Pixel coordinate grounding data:

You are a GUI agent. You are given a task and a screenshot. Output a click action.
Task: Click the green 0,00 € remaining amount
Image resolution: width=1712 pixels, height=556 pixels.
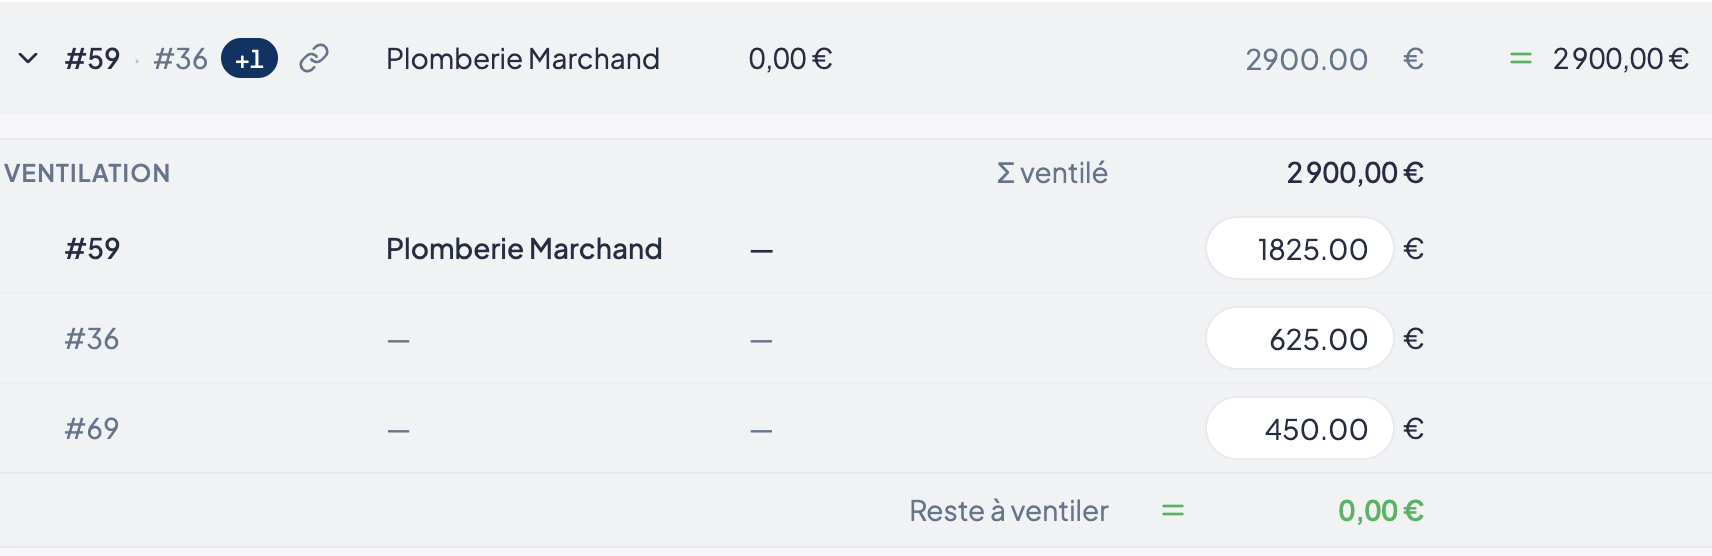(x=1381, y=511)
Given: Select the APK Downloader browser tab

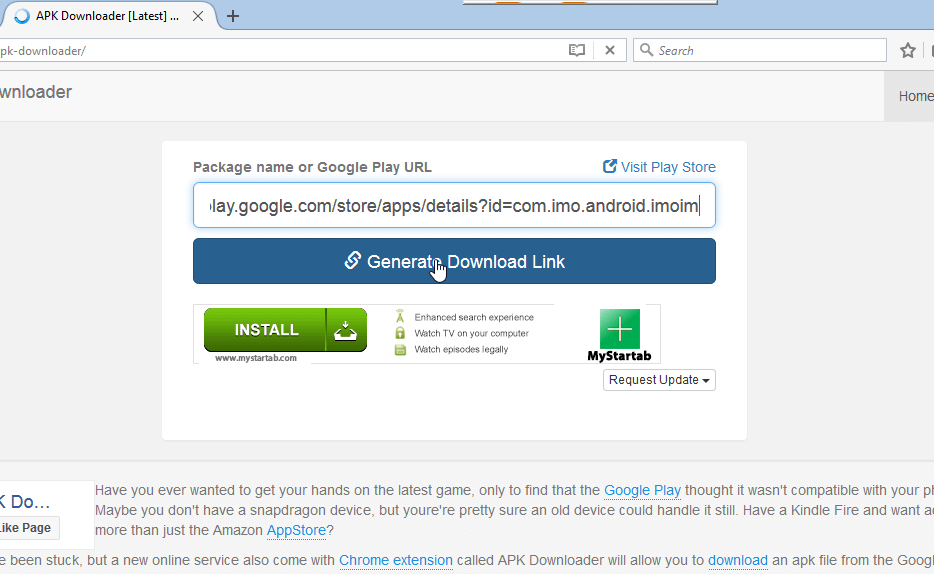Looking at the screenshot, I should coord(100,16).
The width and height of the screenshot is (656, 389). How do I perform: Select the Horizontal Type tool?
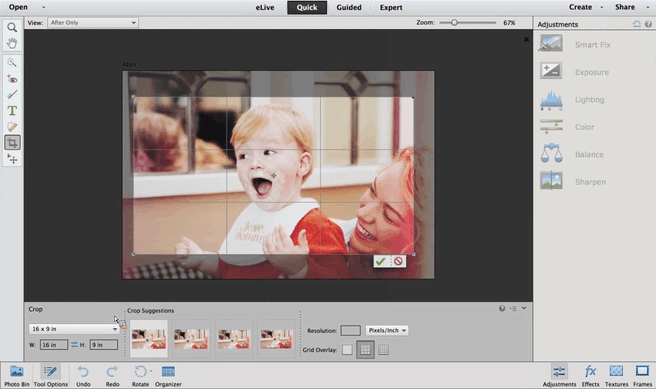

§ TASK PROMPT:
Leaving out every picture, repeat the records above exactly as they stand.

§ YOUR RESPONSE:
You are a GUI agent. You are given a task and a screenshot. Output a click action.
Task: Click the green 0,00 € remaining amount
Image resolution: width=1712 pixels, height=556 pixels.
(x=1381, y=511)
Given: Select the APK Downloader browser tab

Looking at the screenshot, I should coord(100,16).
The width and height of the screenshot is (656, 389). How do I perform: Select the Horizontal Type tool?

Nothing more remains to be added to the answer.